### WHAT YOU WILL DO
Transcribe every line of the listing below without any deviation.

### DATA SUPPLIED
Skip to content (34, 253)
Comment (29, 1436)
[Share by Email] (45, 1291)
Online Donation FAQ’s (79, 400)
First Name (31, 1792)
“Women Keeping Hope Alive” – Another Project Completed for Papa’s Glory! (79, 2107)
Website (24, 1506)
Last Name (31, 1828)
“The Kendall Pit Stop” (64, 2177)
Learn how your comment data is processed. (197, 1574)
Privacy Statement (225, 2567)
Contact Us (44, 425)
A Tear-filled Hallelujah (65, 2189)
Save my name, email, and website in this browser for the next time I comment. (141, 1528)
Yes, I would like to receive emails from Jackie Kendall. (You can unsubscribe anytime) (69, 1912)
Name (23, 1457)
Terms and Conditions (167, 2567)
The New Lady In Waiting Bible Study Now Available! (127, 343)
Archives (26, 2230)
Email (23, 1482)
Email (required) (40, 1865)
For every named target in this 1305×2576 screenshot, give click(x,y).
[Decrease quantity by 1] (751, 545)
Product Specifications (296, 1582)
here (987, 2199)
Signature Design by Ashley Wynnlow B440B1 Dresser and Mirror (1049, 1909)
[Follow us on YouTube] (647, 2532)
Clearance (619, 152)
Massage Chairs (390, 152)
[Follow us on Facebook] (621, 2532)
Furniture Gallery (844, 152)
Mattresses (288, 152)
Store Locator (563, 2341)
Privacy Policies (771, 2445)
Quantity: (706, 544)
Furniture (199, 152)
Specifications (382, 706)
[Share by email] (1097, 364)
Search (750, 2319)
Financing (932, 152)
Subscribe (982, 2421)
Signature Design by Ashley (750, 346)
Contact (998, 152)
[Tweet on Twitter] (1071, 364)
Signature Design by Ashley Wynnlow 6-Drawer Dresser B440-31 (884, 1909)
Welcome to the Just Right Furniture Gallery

### ANSWER TO THIS EXERCISE
Skip to content (34, 253)
Comment (29, 1436)
[Share by Email] (45, 1291)
Online Donation FAQ’s (79, 400)
First Name (31, 1792)
“Women Keeping Hope Alive” – Another Project Completed for Papa’s Glory! (79, 2107)
Website (24, 1506)
Last Name (31, 1828)
“The Kendall Pit Stop” (64, 2177)
Learn how your comment data is processed. (197, 1574)
Privacy Statement (225, 2567)
Contact Us (44, 425)
A Tear-filled Hallelujah (65, 2189)
Save my name, email, and website in this browser for the next time I comment. (141, 1528)
Yes, I would like to receive emails from Jackie Kendall. (You can unsubscribe anytime) (69, 1912)
Name (23, 1457)
Terms and Conditions (167, 2567)
The New Lady In Waiting Bible Study Now Available! (127, 343)
Archives (26, 2230)
Email (23, 1482)
Email (required) (40, 1865)
For every named target in this 1305×2576 screenshot, give click(x,y).
[Decrease quantity by 1] (751, 545)
Product Specifications (296, 1582)
here (987, 2199)
Signature Design by Ashley Wynnlow B440B1 Dresser and Mirror (1049, 1909)
[Follow us on YouTube] (647, 2532)
Clearance (619, 152)
Massage Chairs (390, 152)
[Follow us on Facebook] (621, 2532)
Furniture Gallery (844, 152)
Mattresses (288, 152)
Store Locator (563, 2341)
Privacy Policies (771, 2445)
Quantity: (706, 544)
Furniture (199, 152)
Specifications (382, 706)
[Share by email] (1097, 364)
Search (750, 2319)
Financing (932, 152)
Subscribe (982, 2421)
Signature Design by Ashley (750, 346)
Contact (998, 152)
[Tweet on Twitter] (1071, 364)
Signature Design by Ashley Wynnlow 6-Drawer Dresser B440-31 (884, 1909)
Welcome to the Just Right Furniture Gallery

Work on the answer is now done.